◆ **DATA SUPPLIED**:
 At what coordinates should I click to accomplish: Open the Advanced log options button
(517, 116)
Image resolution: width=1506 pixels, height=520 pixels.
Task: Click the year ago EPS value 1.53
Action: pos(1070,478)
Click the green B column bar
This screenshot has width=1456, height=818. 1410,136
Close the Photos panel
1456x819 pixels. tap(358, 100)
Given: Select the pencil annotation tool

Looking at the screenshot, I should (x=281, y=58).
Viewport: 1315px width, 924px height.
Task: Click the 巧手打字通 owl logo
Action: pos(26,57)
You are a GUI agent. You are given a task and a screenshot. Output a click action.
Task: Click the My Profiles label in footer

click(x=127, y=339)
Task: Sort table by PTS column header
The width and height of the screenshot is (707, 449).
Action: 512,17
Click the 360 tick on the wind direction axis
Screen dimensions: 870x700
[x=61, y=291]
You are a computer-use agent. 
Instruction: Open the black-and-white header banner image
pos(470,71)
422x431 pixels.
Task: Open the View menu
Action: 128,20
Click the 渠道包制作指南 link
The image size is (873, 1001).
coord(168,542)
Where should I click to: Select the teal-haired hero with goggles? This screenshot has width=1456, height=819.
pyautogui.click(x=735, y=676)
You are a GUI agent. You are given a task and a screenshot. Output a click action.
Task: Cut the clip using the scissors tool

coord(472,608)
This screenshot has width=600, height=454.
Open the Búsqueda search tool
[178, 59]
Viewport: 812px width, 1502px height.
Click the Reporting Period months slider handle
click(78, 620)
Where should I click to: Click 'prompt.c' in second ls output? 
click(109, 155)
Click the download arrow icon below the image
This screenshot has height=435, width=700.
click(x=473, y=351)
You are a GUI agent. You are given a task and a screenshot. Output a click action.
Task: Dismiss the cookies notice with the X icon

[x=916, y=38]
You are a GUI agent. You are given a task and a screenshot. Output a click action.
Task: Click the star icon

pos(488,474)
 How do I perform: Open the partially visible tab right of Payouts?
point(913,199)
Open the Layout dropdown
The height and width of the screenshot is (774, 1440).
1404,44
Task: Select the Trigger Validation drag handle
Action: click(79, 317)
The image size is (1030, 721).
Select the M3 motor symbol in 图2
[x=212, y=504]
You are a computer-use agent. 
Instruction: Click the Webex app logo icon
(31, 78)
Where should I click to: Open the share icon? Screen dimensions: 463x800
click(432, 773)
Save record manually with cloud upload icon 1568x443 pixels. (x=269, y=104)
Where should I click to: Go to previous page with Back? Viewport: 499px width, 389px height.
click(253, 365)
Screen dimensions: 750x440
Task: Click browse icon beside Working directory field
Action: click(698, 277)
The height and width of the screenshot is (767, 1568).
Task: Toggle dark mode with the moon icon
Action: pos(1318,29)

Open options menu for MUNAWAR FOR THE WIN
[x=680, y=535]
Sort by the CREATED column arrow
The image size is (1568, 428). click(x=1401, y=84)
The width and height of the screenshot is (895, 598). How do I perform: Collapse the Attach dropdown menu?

◆ **TO DO**: Retype the records above in full, exactly.

◆ **EXERCISE RESULT**:
 At what coordinates should I click to accomplish: Open the Advanced log options button
(517, 116)
Image resolution: width=1506 pixels, height=520 pixels.
Task: Click the year ago EPS value 1.53
Action: pos(1070,478)
Click the green B column bar
This screenshot has width=1456, height=818. 1410,136
Close the Photos panel
1456x819 pixels. tap(358, 100)
Given: Select the pencil annotation tool

Looking at the screenshot, I should (x=281, y=58).
Viewport: 1315px width, 924px height.
Task: Click the 巧手打字通 owl logo
Action: pos(26,57)
You are a GUI agent. You are given a task and a screenshot. Output a click action.
Task: Click the My Profiles label in footer

click(x=127, y=339)
Task: Sort table by PTS column header
The width and height of the screenshot is (707, 449).
Action: 512,17
Click the 360 tick on the wind direction axis
Screen dimensions: 870x700
[x=61, y=291]
You are a computer-use agent. 
Instruction: Open the black-and-white header banner image
pos(470,71)
422x431 pixels.
Task: Open the View menu
Action: 128,20
Click the 渠道包制作指南 link
The image size is (873, 1001).
coord(168,542)
Where should I click to: Select the teal-haired hero with goggles? This screenshot has width=1456, height=819.
pyautogui.click(x=735, y=676)
You are a GUI agent. You are given a task and a screenshot. Output a click action.
Task: Cut the clip using the scissors tool

coord(472,608)
This screenshot has width=600, height=454.
Open the Búsqueda search tool
[178, 59]
Viewport: 812px width, 1502px height.
Click the Reporting Period months slider handle
click(78, 620)
Where should I click to: Click 'prompt.c' in second ls output? 
click(109, 155)
Click the download arrow icon below the image
This screenshot has height=435, width=700.
click(x=473, y=351)
You are a GUI agent. You are given a task and a screenshot. Output a click action.
Task: Dismiss the cookies notice with the X icon

[x=916, y=38]
You are a GUI agent. You are given a task and a screenshot. Output a click action.
Task: Click the star icon

pos(488,474)
 How do I perform: Open the partially visible tab right of Payouts?
point(913,199)
Open the Layout dropdown
The height and width of the screenshot is (774, 1440).
1404,44
Task: Select the Trigger Validation drag handle
Action: click(79, 317)
The image size is (1030, 721).
Select the M3 motor symbol in 图2
[x=212, y=504]
You are a computer-use agent. 
Instruction: Click the Webex app logo icon
(31, 78)
Where should I click to: Open the share icon? Screen dimensions: 463x800
click(432, 773)
Save record manually with cloud upload icon 1568x443 pixels. (x=269, y=104)
Where should I click to: Go to previous page with Back? Viewport: 499px width, 389px height.
click(253, 365)
Screen dimensions: 750x440
Task: Click browse icon beside Working directory field
Action: click(698, 277)
The height and width of the screenshot is (767, 1568).
Task: Toggle dark mode with the moon icon
Action: pos(1318,29)

Open options menu for MUNAWAR FOR THE WIN
[x=680, y=535]
Sort by the CREATED column arrow
The image size is (1568, 428). click(x=1401, y=84)
The width and height of the screenshot is (895, 598). How do I perform: Collapse the Attach dropdown menu?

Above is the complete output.